Digitization driving rapid analog growth

Author: Biswadip (Bobby) Mitra
Managing Director, Texas Instruments India
It comes across as a paradox. It may sound counter-intuitive to some. But it is a reality that as the world becomes more digital, the more is the need for analog chips.

Take any electronic end-equipment where digitization has taken major strides – whether it is in wireless, entertainment, industrial, or other domains. In every such system, we see rapid growth of analog semiconductor solutions – whether it is amplifiers, data converters, interface, or power management chips. Emerging opportunities, such as medical electronics or renewable energy systems, are also demanding critical analog semiconductor solutions.

Analog chips provide the means for converting real world signals such as voice, sound, pressure, and temperature into the digital world. What makes analog so ubiquitous is that there is ‘at least one’ analog chip in ‘every’ electronic system in the world. Think about it – one or more analog chips in every electronic system! This makes analog a very powerful growth engine for the future.
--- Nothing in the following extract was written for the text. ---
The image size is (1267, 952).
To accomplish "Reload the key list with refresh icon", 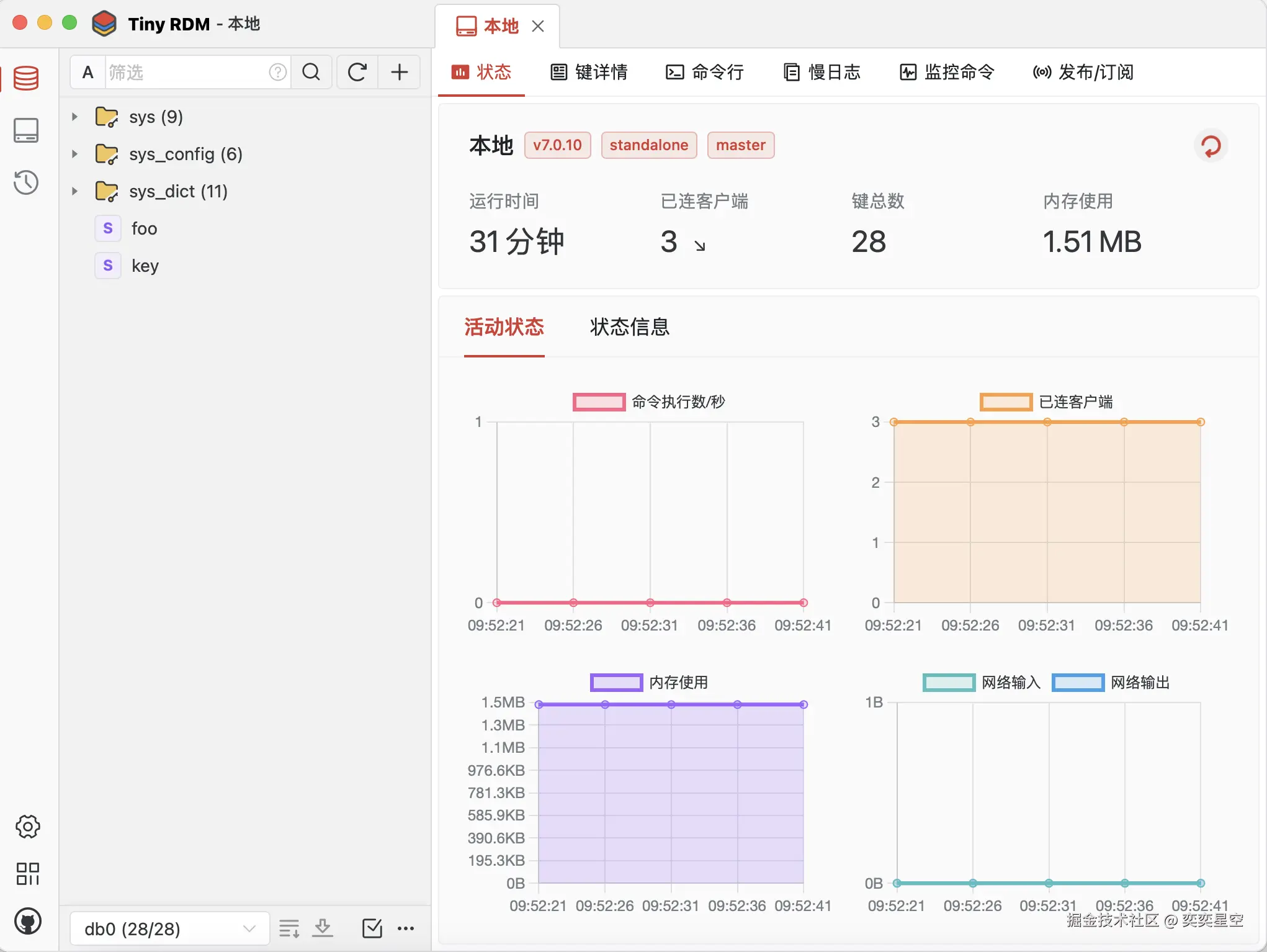I will pyautogui.click(x=357, y=73).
Let us take wireless communication as an example. Whether it is audio quality, battery life, or quality of display in our handsets – it is analog components that play a vital role. Similarly, in wireless base-stations, high performance analog solutions have a strong impact on the power consumption and customer coverage per cell site.

In the automotive sector, analog designs play a crucial role in safety, fuel efficiency, and car entertainment systems. In digital cameras or camcorders, the image or video quality is directly linked to the analog components in the system. Similarly in ultrasound systems, the analog components – amplifiers, and data converters - have a direct impact on the resolution of the image.

The analog market today is large – and the future growth opportunity even higher. The worldwide analog market was $37 billion in 2006 and it constitutes the single largest semiconductor market. A less known, but important, story is that of India’s analog semiconductor market. The analog total available market (TAM) in India (as per ISA-Frost & Sullivan, 2007) is expected to reach $425 million by 2010, representing a CAGR (compound annual growth rate) of 27.4 percent. The last few years have seen increased systems engineering innovation by OEMs – both local and multinational. Along with the need for digital chips, this has spurred the need for analog solutions.

Industrial Electronics, Medical Electronics, Telecom and Consumer Electronics sectors have been experiencing a high rate of growth in India. The Industrial Electronics sector particularly, is anticipated to maintain the momentum with the growth of end user markets. High volume products like energy meters, UPS, inverters, LED lighting are expected to continue their contribution to overall semiconductor revenues in the country.
According to ISA-Frost & Sullivan Report, the Indian electronics equipment production is expected to reach $58 billion in 2010 and $155 billion by 2015. This will drive significant local semiconductor consumption.

Therefore, it is truly an exciting time to play in the India market. Consumer digitization is happening at a fast pace. So is the demand for not only digital chips, but also for analog components. Partnering with our customers and making them win will provide us with the incredible opportunity to change the future landscape of India.